A Creativity Crisis
It's hard to believe the end of 2017 is here, but here we are. When we began this year, I'll be honest and say it didn't much feel like the start of a new year. Instead, it felt like a continuation of a very difficult and very disorienting 2016 that just bled over. I wonder if the upcoming New Year's Day will feel more like a turning point than it did last year; more of a traditional reset, complete with resolutions and goals anew? I hope so.
This photo was taken in the first week of January at the beginning of this year. It was actually the first photo I took of 2017. As part of my goals for the year, I had set for myself several objectives for photography, the most significant of which was to hone my own visual style and to be consistent with its use throughout the year. That style (specifically, the light, colors, and tones, achieved through both shooting and processing) didn't really fully materialize until somewhere around the middle of the year, but this image was one where it first started to form. I've been mostly pleased with my progress, which takes us to this blog post.
Being mostly pleased isn't something that I'm used to equating to an accomplishment. As I begin to look back on 2017, I feel like most of the goals I set for myself for photography were less than 100% achieved. I'm mostly pleased with my visual style that has evolved just as I was mostly pleased with the experimental project I did with The Ohio Diaries and all the other work that followed. Looking a little further back, I think what's bothering me is that I was more satisfied with what I accomplished in 2016 from a creative point of view. My writing in this blog was more consistent (and I think generally better) and the images I captured were more compelling (like in this post, one of my favorites from that year). I might not have had a consistent visual style then, but I think the pictures told better stories.

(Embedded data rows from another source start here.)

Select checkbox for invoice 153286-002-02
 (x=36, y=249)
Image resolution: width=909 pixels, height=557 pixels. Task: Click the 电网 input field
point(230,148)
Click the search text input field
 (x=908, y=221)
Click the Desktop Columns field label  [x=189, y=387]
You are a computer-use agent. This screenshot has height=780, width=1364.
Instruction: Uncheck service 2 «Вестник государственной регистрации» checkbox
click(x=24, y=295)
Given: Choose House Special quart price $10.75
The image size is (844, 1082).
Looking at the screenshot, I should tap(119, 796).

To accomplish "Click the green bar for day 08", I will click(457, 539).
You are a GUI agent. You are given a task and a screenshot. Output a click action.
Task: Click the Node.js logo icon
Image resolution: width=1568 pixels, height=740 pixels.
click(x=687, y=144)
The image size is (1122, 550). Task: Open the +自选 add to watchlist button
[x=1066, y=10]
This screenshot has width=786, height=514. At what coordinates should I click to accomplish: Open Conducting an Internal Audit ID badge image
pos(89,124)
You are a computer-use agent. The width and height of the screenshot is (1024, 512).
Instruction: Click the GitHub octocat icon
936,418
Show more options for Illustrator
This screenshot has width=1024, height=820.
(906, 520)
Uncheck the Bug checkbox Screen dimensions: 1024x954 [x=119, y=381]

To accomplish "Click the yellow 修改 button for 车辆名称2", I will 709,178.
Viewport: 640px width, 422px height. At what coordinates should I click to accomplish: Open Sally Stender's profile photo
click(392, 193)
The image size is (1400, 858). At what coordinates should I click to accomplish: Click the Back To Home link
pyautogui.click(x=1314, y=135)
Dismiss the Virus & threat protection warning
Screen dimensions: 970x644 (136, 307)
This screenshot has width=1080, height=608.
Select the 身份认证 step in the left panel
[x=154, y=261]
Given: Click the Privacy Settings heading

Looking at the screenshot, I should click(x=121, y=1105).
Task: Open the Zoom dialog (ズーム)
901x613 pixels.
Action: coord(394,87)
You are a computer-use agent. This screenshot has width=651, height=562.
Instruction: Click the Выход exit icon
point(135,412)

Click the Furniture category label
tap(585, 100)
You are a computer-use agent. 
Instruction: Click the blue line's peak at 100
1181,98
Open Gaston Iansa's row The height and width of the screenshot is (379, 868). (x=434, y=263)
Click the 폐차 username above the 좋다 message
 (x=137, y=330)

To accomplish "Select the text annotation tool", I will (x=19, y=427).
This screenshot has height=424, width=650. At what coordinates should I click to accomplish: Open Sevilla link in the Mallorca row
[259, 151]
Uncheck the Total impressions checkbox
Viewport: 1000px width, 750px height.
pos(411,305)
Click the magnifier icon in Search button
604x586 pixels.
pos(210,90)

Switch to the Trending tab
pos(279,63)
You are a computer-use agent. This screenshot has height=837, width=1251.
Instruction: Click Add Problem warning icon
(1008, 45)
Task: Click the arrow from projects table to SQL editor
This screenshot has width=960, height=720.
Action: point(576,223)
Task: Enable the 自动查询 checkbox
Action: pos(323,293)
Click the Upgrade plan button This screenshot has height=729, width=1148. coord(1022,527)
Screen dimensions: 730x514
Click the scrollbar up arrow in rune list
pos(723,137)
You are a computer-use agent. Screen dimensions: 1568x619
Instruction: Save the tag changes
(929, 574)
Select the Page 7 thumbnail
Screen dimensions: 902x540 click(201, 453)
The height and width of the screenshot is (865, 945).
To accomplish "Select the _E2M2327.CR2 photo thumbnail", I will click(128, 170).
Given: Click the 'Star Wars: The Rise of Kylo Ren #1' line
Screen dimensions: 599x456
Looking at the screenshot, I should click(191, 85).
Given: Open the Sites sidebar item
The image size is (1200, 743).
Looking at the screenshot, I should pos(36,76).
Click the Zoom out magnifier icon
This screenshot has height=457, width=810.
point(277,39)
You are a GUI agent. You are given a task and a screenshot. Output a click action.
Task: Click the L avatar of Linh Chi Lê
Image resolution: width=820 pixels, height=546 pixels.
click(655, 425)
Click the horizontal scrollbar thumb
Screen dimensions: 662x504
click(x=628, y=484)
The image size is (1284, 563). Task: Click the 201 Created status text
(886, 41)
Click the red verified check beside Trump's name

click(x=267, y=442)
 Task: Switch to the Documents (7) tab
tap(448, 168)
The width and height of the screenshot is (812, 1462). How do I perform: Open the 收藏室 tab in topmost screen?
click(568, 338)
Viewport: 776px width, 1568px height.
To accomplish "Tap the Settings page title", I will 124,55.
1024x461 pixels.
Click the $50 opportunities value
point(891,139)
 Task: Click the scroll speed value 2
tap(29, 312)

I tell myself it's all part of the process. That I haven't taken a step backwards. But I feel like I've been stuck in something of a creativity rut lately. Maybe a crisis? There are only a few days left in 2017, and I'm hoping it's enough time to think my way out of this block. To be inspired and to figure out how to integrate what I did accomplish this year with photography into all that I had prior. 2018 is coming, and I want it to be different.